ドイツ座の野外劇場
本来なら今年の3月は観劇やコンサートが目白押しだった。
ベルリンのシャウビューネで2本、ドイツオペラで1本、ライブハウスでコンサートといった具合に。
この月はたまたま誘われたり、娘とバレエを観に行く約束をしていたりとタイミングが重なったのだ。
しかし、蓋を開けてみるとコロナのパンデミックの知らせと共にベルリン市や各文化施設が迅速な対応に出たため、全てキャンセルになってしまった。3月初頭から段階的にキャンセルになっていったように記憶している。
それ以降、これまでの約3ヶ月間、美術館や博物館、劇場やコンサートホール、映画館とは無縁の日々を過ごした。もちろん、こんなことは生まれてこの方初めてである。

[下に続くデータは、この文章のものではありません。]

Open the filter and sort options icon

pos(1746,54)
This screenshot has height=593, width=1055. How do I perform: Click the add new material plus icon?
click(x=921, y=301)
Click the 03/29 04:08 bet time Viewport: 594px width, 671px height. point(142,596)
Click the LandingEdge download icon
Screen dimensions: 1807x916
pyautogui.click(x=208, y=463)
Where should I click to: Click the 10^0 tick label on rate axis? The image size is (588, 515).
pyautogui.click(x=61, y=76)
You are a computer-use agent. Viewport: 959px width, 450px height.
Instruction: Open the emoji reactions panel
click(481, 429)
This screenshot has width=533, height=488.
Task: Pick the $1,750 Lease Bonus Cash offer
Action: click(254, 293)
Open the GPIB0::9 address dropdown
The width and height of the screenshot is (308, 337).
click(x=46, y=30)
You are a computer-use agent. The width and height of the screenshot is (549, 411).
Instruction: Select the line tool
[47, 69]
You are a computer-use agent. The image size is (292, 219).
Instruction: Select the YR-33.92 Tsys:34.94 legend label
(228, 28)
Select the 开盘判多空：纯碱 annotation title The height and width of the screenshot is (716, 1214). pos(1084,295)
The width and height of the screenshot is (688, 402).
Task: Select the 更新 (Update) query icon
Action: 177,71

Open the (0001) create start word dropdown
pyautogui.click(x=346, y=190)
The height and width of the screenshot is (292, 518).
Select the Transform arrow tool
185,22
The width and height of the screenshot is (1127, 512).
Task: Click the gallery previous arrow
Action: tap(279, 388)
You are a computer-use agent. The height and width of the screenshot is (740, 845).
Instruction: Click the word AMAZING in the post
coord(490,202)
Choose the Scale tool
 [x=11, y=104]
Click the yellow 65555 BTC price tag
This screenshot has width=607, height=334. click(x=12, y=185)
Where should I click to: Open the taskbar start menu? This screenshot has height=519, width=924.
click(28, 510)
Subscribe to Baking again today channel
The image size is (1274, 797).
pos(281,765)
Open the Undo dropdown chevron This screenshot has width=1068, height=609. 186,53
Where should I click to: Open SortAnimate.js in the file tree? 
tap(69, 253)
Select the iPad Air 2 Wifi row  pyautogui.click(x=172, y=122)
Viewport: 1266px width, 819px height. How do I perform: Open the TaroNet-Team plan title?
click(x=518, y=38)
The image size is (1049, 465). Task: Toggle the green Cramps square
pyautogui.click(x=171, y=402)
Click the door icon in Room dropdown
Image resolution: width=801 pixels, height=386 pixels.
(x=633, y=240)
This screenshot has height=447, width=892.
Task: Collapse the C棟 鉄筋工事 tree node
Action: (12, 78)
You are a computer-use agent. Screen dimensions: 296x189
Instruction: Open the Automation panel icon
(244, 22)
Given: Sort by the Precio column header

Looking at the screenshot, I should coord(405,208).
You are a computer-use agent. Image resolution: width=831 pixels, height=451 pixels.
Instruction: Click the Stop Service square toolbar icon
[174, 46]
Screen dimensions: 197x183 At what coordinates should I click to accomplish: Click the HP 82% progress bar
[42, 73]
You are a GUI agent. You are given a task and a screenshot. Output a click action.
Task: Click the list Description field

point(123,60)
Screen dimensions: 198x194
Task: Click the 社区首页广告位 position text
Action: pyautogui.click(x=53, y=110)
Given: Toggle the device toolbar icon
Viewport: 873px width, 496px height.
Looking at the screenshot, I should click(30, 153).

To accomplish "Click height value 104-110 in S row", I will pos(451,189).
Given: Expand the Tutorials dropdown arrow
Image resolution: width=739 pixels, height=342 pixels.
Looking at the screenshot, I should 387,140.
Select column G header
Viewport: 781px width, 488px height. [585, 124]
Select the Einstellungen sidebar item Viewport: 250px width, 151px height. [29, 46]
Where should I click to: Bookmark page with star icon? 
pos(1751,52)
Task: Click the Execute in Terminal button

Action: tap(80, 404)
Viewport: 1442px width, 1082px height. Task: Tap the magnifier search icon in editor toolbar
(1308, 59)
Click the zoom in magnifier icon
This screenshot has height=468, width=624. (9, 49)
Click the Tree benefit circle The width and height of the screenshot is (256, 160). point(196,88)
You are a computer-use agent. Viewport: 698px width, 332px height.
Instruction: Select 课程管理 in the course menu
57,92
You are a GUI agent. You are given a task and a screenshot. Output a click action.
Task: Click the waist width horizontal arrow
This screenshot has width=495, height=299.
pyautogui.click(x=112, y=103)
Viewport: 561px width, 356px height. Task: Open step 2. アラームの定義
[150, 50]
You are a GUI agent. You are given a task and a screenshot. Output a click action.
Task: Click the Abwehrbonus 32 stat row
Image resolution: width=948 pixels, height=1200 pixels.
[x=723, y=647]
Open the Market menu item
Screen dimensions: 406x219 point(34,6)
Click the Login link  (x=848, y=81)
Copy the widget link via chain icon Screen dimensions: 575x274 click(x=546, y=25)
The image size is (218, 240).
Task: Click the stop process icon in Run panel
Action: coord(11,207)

なければないでなんとかなるのだが、やはり自宅でNetflixやオンライン配信ばかり観ているのにも限界がある。
特にシアターは劇場内での演者と観客のやり取りや演出などの一体感があってこそだと思うので、映像だけではどうしても物足りなく感じてしまう。
もちろん配信で演劇が観られるだけでも感謝せねばいけないのだろうが、やはり生モノだよなぁ、という感じは否めない。
さて、そんな中、ベルリンのドイツ座が劇場前のスペースを使って野外での公演を行うらしいということを聞いた。
チケット購入のタイミングがかなり遅れたが、それでも何とか入手。
そして当日、なぜか緊張しながら劇場に向かった。写真でまばらに置かれた観客用のパイプ椅子や簡易な小舞台は見ていたのでそれほど驚きはなかったが、天気や環境にかなり左右される舞台装置である。
夕暮れの空や鳥の鳴き声、喧嘩する犬たちの鳴き声。
古代の人々もこんな風に外界と隔たれることなく野外劇場を楽しんだのだろうか。
今回の演目は「ペスト」。こんなところもドイツ座らしい気がした。
演者ひとり、真っ黒でシンプルな舞台装置。距離をとって陣を取るまばらな観客。小道具はこれまたやはり黒のパイプ椅子が10脚くらいと木でできた子供の椅子ひとつだ。
どんな気持ちで彼は演じ切ったのだろう。
70分ほどの舞台を見事にこなし、長い拍手を浴びていた。
ペスト菌は決して死ぬことも消滅することもないものであり、、、そしておそらくはいつか、人間に不幸と教訓をもたらすために、ペストが再びその鼠どもを呼びさまし、どこかの幸福な年に彼らを死なせに差し向ける日が来るであろうということを。
半分ほどしかカミュの「ペスト」は読めていないが、最後まで読んでおこうと思う。
野外劇場、やはりちょっと寒すぎた。
一体、いつになれば劇場でシアター体験ができるようになるのだろう。